Wednesday, October 27, 2010

Accountable Talk/Peer Feedback

The following is from a weekly column I write in the OCDSB Business & Learning Technologies e-Newsletter called Curriculum Connections.

Using Bitstrips as a tool for a discussion of Character Ed traits, it was quickly noticed that the students were demonstrating acceptance, appreciation and respect in their cooperative approach to learning and their positive comments to peers on their finished stories. Great!

Looking more deeply, and reflectively, at the comments, we were soon discussing what constituted accountable talk and effective peer feedback. Using the following graphic as a starting point, students could be asked questions such as “How could your comment help the author develop his or her meaning?” or “What could you ask that would help the author understand how this connects to a safe and caring learning environment?”.

As further peer comments were analyzed it was noted that chronology played a part in the content, as is often the case when a blog is posted and the “long tail” of comments occurs. Often people comment, not on the original post, but on other peoples’ comments.

Many teachers have asked for a recommendation for a safe blogging site for their classes. Bitstrips has potential for a rich, interactive environment. Teachers can post a discussion question or graphic, using the Visual Language of the medium, which engages multiple learning styles, and students could comment using directed Accountable Talk. The teacher can easily jump in for “just in time” responses that ask for deeper connections, respectful disagreement with mindful rationale, or extensions of opinion. This activity could be done in a lab (partnering would elicit collaborative thought), or in a small group around a classroom computer.

Data extract:
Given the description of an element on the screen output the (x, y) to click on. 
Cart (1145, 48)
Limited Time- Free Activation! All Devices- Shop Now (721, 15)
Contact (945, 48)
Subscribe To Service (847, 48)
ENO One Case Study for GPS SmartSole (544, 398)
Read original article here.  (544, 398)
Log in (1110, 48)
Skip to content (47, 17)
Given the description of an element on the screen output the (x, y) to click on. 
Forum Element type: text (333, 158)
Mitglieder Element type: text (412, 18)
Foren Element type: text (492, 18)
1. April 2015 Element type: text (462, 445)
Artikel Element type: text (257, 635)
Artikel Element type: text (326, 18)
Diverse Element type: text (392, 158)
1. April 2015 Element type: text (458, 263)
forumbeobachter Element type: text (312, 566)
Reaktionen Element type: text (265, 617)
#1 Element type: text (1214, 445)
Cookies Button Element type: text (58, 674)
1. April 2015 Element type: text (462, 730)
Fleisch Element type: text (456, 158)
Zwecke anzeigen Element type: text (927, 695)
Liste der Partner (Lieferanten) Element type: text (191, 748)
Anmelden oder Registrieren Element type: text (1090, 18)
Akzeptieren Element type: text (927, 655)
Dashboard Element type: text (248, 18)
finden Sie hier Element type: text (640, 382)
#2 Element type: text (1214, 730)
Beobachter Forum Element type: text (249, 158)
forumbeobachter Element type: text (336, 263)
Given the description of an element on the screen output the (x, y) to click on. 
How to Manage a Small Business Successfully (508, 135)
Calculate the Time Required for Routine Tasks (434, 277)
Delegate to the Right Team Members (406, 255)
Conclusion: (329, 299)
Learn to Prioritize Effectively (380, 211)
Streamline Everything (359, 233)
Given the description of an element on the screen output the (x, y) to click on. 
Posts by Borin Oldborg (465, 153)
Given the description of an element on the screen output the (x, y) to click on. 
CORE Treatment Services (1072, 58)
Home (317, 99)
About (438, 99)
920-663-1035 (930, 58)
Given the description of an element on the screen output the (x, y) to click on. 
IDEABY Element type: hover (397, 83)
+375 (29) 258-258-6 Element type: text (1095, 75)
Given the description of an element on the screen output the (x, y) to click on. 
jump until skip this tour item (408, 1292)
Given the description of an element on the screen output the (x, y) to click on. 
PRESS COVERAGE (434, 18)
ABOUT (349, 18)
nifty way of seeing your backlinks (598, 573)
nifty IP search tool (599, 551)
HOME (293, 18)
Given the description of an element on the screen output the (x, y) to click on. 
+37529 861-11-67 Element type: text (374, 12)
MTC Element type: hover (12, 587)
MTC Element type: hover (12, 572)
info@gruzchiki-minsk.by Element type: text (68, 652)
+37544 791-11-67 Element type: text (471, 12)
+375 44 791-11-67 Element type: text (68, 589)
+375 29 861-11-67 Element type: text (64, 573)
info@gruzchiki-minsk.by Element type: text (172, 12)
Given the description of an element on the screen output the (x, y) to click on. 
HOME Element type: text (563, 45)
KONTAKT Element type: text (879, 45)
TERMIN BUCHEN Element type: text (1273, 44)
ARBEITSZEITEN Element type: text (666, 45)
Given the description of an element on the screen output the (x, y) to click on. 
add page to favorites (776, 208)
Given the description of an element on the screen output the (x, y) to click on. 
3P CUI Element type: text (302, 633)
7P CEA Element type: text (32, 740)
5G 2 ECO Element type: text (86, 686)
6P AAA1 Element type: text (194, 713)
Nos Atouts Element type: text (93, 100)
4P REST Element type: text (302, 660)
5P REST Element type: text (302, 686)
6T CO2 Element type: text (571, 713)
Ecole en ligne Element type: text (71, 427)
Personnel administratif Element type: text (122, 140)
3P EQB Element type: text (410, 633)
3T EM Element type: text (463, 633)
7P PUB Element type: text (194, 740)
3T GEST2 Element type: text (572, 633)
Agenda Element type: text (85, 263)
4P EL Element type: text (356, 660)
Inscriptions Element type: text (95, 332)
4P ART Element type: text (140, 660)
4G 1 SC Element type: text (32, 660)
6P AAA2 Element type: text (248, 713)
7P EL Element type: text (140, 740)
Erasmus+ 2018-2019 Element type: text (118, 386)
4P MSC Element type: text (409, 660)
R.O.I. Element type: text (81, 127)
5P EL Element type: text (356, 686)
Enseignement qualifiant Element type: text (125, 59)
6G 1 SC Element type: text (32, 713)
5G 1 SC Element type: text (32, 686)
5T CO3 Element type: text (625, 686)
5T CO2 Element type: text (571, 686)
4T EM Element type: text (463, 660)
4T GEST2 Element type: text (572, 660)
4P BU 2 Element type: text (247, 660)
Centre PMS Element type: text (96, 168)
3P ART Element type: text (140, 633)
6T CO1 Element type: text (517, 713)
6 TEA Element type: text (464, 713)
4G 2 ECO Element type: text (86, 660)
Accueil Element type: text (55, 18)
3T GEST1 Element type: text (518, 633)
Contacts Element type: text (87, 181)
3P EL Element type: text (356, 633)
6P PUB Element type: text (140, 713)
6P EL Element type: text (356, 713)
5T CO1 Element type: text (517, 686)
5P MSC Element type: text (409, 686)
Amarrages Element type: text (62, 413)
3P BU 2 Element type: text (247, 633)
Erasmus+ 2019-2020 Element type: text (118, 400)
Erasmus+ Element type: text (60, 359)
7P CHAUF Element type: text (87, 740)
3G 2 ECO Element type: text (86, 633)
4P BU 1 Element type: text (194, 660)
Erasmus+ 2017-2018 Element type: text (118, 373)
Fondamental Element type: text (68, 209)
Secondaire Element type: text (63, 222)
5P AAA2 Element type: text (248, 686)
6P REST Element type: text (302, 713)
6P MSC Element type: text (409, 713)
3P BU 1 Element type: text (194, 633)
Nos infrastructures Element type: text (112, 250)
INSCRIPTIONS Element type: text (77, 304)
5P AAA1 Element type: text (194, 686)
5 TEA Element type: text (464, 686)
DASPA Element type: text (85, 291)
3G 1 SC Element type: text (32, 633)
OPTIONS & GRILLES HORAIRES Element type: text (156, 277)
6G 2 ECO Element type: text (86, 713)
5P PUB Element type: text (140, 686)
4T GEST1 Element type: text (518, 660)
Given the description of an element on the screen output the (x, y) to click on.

Task details:
Reproduce the entire blog post on accountable talk and peer feedback above, word for word.

Answer for this exercise:
Wednesday, October 27, 2010

Accountable Talk/Peer Feedback

The following is from a weekly column I write in the OCDSB Business & Learning Technologies e-Newsletter called Curriculum Connections.

Using Bitstrips as a tool for a discussion of Character Ed traits, it was quickly noticed that the students were demonstrating acceptance, appreciation and respect in their cooperative approach to learning and their positive comments to peers on their finished stories. Great!

Looking more deeply, and reflectively, at the comments, we were soon discussing what constituted accountable talk and effective peer feedback. Using the following graphic as a starting point, students could be asked questions such as “How could your comment help the author develop his or her meaning?” or “What could you ask that would help the author understand how this connects to a safe and caring learning environment?”.

As further peer comments were analyzed it was noted that chronology played a part in the content, as is often the case when a blog is posted and the “long tail” of comments occurs. Often people comment, not on the original post, but on other peoples’ comments.

Many teachers have asked for a recommendation for a safe blogging site for their classes. Bitstrips has potential for a rich, interactive environment. Teachers can post a discussion question or graphic, using the Visual Language of the medium, which engages multiple learning styles, and students could comment using directed Accountable Talk. The teacher can easily jump in for “just in time” responses that ask for deeper connections, respectful disagreement with mindful rationale, or extensions of opinion. This activity could be done in a lab (partnering would elicit collaborative thought), or in a small group around a classroom computer.